Fra due interferenze di rumore bianco, intravide città in fiamme, centri commerciali abbandonati a saccheggi di inaudita violenza, nel balletto punteggiato e fluorescente delle pallottole traccianti; scorse elicotteri sorvolare zone incendiate, perforando la notte con i loro proiettori allo xenon, moschee distrutte a colpi di cannone, sinagoghe e templi fatti saltare in aria con la dinamite, ponti che sprofondavano in una nuvola di polvere, detriti e fumo, missili risplendenti di furore sulle loro rampe di lancio; ogive di Stalin, Tomahawks, Sams, Scuds, Exocets, conte altrettanti angeli, sterminatori graziosamente affusolati, in rotta verso cieli notturni. Vide la luce alla fine dei loro stermini, e vide le tenebre oltre.

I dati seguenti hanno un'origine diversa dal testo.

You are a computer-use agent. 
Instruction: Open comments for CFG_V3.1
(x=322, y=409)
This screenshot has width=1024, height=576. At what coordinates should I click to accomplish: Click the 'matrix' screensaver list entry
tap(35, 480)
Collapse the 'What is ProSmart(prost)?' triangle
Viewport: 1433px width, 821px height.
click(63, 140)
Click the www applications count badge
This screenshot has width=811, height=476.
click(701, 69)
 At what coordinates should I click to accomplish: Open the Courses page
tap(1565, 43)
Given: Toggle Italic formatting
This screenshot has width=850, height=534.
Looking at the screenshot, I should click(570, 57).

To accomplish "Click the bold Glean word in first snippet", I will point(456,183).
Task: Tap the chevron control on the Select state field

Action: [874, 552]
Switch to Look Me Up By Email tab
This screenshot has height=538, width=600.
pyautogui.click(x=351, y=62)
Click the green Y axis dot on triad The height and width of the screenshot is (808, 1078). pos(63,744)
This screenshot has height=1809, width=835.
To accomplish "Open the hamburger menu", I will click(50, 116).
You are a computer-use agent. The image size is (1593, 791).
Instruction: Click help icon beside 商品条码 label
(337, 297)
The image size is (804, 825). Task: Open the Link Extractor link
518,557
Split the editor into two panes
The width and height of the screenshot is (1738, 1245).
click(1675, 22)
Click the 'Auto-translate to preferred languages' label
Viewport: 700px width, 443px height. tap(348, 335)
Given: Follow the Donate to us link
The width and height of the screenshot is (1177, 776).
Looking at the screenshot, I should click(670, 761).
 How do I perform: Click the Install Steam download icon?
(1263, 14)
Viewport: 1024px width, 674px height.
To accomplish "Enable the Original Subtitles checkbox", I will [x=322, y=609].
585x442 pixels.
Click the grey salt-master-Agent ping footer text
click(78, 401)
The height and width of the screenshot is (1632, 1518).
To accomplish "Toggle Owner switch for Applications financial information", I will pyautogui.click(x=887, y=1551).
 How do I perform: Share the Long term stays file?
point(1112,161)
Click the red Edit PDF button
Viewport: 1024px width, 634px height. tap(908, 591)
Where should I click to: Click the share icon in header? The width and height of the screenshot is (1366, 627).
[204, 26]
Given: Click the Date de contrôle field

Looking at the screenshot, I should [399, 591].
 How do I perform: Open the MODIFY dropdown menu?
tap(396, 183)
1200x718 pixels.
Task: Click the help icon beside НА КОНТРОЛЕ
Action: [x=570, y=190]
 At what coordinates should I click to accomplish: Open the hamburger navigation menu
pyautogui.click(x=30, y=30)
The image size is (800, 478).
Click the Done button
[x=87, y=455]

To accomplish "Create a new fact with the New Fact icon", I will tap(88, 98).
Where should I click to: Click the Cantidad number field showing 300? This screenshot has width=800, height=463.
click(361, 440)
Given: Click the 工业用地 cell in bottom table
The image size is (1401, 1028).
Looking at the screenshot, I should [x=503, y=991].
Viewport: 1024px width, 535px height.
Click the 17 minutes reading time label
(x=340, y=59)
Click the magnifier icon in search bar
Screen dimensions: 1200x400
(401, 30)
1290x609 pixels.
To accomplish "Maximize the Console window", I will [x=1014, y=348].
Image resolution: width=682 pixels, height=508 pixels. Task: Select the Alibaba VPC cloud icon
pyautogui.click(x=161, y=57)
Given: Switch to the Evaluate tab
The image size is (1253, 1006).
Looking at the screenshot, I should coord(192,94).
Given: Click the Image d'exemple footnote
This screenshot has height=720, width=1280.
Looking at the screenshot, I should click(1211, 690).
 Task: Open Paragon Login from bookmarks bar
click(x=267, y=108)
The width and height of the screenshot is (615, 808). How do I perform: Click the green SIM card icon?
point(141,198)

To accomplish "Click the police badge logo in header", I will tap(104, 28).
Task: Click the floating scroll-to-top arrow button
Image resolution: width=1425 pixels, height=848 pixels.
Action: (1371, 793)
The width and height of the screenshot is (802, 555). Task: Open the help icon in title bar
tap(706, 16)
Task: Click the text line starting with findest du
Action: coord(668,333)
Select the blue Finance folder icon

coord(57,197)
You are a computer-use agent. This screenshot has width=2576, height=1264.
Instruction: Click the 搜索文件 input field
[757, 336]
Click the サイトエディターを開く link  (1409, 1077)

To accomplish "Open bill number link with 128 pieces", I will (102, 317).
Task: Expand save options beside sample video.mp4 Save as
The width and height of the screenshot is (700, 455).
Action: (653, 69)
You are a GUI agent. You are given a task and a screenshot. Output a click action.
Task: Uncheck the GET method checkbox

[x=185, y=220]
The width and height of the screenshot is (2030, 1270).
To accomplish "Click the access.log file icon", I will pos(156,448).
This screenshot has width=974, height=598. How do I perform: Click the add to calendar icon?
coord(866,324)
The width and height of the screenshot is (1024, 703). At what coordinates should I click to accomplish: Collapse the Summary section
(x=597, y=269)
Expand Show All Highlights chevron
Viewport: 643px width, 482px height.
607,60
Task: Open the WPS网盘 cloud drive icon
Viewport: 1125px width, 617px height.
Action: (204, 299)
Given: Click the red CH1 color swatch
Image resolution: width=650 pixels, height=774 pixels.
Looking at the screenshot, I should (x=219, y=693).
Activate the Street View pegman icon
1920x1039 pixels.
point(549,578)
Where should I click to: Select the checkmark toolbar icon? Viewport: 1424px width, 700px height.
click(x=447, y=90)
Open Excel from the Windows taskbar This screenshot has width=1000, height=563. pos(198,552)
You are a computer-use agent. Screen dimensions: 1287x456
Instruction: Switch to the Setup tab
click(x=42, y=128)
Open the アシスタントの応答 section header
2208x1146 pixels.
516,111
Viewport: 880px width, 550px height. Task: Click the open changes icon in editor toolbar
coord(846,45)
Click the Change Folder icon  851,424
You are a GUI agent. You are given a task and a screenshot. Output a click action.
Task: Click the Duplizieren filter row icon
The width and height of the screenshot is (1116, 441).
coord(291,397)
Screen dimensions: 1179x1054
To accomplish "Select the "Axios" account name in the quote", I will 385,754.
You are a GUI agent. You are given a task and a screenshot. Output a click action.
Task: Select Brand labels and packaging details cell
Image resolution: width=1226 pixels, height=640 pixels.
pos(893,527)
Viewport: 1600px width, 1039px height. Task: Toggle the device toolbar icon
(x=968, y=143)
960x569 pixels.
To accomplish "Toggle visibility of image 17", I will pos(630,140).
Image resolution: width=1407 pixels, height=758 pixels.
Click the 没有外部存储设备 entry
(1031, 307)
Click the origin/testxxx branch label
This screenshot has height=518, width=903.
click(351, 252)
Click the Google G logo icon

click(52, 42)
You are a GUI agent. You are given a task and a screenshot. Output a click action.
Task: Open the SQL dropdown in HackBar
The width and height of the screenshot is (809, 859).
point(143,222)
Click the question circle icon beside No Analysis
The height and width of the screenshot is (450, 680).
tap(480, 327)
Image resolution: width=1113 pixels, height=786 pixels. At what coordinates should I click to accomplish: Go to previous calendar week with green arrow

Il nuovo millennio arriva, riti vengono eseguiti, sacrifici pianificati, non manca “materiale” ovvero umani per compierli ma, nel caos, intelligenza e Verità ancora hanno senso, potere. C’è speranza ma è tragica, qualità essenziale quando il nemico si muove come attraverso i secoli, in cerca del momento giusto che, per Dantec, non è ancora adesso. C’è una lotta per quel progetto dell’adolescenza tecnologica umana che è la civiltà. Il finale del romanzo, dopo tutte queste evocazioni e immagini, mantiene la promessa in un tentativo di apocalisse, più realistica e capace di molte che è così difficile per lo scrittore come per chi crede nella scrittura e nel romanzo provvedere a illustrare quella che è la prossimità alla realtà dell’Interregno ovvero che collasso e tensioni al futuro radioso coesistano nello stesso tempo e coabitino lo stesso pianeta. C’è speranza, anche se tutto cospira per la predazione sui deboli e la fine delle città, sembra dire Maurice Dantec ma solo nella giusta lotta, una che non può non essere profonda.